• **WHAT YOU WILL DO**
Please give again, word for word, the lines that lie between the start of the listing below and the line with "Given: Toggle bold formatting", both included.

(Beginning of STORED DATA)

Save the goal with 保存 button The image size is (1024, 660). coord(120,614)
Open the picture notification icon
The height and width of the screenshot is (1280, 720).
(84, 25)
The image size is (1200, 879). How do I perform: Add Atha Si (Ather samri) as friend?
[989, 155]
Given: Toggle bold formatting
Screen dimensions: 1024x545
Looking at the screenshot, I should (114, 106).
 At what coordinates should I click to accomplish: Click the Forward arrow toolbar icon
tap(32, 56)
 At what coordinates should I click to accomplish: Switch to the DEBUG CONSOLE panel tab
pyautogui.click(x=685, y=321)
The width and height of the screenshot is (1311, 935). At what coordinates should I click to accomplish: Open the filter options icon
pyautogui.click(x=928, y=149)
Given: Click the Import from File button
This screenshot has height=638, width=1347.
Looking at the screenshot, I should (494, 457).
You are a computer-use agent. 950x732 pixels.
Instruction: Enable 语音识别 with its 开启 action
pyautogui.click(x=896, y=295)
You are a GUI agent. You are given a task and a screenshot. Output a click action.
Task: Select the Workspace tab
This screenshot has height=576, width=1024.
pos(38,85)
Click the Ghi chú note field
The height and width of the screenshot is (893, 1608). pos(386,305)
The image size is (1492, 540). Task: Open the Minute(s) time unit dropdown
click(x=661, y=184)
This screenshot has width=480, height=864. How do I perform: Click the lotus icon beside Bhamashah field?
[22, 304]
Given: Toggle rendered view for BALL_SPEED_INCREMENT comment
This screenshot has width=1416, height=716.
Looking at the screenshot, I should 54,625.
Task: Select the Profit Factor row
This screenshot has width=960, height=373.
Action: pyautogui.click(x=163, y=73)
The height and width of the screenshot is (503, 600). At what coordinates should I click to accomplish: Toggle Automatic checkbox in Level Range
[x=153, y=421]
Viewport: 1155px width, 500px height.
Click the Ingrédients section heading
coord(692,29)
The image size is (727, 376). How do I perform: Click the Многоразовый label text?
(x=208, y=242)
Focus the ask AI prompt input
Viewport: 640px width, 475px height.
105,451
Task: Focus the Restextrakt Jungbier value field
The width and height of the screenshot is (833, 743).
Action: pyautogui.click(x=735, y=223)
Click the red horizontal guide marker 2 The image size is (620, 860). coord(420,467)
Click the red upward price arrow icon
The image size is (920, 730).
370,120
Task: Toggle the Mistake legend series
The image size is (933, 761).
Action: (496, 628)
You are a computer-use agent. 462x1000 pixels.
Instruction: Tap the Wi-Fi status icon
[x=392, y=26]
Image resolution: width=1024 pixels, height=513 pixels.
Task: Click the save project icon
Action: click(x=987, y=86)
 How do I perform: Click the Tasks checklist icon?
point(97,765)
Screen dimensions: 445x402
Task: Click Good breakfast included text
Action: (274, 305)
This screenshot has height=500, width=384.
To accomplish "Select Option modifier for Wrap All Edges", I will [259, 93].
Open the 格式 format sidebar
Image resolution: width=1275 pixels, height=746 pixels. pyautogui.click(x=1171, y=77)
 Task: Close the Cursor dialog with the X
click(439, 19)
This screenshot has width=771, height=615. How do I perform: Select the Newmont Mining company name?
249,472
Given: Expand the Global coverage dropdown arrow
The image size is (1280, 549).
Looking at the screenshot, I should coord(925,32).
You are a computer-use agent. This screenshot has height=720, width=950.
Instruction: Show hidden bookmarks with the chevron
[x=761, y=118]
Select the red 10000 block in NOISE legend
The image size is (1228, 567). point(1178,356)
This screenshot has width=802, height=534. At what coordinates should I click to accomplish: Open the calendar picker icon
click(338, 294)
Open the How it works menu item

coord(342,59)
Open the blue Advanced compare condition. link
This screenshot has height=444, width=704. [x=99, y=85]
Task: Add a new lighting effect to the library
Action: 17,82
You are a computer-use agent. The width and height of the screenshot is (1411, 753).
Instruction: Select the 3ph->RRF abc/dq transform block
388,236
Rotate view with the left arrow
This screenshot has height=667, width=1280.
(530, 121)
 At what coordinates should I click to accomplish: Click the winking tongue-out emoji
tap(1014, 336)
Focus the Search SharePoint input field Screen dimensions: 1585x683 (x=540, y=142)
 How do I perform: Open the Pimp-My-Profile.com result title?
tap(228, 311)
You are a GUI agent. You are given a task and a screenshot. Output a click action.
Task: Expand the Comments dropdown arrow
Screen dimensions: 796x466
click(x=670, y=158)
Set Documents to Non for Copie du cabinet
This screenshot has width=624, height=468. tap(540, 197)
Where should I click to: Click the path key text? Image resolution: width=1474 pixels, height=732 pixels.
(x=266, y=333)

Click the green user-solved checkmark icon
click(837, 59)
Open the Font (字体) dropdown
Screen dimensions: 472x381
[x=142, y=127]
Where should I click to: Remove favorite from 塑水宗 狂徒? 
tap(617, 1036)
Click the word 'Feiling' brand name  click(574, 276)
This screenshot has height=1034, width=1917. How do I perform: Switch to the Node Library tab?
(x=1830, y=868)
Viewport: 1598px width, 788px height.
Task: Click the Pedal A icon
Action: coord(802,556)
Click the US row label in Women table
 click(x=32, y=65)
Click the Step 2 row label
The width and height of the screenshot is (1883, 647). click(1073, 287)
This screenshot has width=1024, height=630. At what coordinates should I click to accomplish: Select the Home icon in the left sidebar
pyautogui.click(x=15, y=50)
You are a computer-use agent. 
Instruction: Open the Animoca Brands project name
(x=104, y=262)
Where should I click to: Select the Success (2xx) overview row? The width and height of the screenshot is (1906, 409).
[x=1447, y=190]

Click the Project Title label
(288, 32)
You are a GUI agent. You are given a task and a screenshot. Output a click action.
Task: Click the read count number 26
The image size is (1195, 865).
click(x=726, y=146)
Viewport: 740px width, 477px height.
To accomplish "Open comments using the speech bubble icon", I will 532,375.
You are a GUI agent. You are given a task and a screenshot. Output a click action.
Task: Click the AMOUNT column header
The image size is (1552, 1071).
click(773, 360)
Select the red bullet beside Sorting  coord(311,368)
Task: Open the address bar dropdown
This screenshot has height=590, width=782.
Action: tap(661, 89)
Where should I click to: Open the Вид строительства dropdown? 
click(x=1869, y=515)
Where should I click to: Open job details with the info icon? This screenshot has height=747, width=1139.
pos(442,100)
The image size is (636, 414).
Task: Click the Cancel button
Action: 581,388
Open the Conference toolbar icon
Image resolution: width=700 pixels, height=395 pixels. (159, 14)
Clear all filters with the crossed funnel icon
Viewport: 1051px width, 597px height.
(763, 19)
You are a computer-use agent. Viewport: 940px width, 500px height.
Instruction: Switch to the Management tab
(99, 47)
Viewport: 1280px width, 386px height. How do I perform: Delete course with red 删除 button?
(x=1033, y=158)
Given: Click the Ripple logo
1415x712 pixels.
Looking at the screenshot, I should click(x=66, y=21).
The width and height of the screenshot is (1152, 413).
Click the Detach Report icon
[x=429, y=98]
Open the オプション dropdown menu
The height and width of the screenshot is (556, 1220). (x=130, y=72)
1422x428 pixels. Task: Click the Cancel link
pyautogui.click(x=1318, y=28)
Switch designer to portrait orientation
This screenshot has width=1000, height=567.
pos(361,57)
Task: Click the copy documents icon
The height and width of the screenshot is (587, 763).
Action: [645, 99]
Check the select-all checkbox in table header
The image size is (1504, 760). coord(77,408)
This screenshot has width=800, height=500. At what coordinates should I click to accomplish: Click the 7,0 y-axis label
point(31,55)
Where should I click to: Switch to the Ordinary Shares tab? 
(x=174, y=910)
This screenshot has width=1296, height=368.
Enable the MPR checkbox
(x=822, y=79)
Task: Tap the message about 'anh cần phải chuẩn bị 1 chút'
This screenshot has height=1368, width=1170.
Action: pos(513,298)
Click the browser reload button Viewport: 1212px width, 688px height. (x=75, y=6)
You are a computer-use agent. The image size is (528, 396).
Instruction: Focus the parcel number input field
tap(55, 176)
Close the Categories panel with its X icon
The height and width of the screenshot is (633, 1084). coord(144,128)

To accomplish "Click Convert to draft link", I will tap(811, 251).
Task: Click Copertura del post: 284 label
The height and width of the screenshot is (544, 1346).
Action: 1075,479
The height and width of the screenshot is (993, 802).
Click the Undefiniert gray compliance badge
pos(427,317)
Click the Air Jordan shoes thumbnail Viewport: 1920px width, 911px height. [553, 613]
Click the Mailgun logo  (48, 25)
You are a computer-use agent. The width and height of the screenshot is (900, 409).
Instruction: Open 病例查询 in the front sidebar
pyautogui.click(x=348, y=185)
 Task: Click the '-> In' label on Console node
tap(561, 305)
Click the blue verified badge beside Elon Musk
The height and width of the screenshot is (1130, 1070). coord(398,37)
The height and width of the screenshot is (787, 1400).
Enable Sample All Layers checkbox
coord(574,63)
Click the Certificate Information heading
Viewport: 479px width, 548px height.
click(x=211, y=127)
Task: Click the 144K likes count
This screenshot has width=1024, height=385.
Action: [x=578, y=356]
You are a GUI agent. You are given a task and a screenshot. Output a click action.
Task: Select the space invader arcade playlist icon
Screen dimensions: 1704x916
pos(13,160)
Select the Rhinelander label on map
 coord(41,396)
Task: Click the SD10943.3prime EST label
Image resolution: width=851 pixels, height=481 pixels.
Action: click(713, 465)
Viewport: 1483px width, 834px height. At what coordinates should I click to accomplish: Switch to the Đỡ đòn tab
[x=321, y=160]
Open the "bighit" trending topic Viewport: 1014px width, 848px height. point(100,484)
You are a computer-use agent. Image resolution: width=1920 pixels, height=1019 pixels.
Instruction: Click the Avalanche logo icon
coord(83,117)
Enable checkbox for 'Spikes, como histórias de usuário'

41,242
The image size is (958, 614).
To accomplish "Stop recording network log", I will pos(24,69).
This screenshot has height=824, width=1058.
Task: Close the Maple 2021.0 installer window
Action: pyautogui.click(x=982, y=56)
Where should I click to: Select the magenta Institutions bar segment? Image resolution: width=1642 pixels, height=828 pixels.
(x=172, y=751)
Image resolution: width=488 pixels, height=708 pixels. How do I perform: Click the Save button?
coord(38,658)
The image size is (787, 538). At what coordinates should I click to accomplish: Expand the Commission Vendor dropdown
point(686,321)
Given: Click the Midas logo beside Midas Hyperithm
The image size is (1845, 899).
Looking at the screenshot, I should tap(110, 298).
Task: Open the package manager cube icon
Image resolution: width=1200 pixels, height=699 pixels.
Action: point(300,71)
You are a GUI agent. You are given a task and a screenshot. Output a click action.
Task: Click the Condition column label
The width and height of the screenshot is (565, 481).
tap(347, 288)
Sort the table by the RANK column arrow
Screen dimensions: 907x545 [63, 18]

(End of STORED DATA)

• **EXERCISE RESULT**
Save the goal with 保存 button The image size is (1024, 660). coord(120,614)
Open the picture notification icon
The height and width of the screenshot is (1280, 720).
(84, 25)
The image size is (1200, 879). How do I perform: Add Atha Si (Ather samri) as friend?
[989, 155]
Given: Toggle bold formatting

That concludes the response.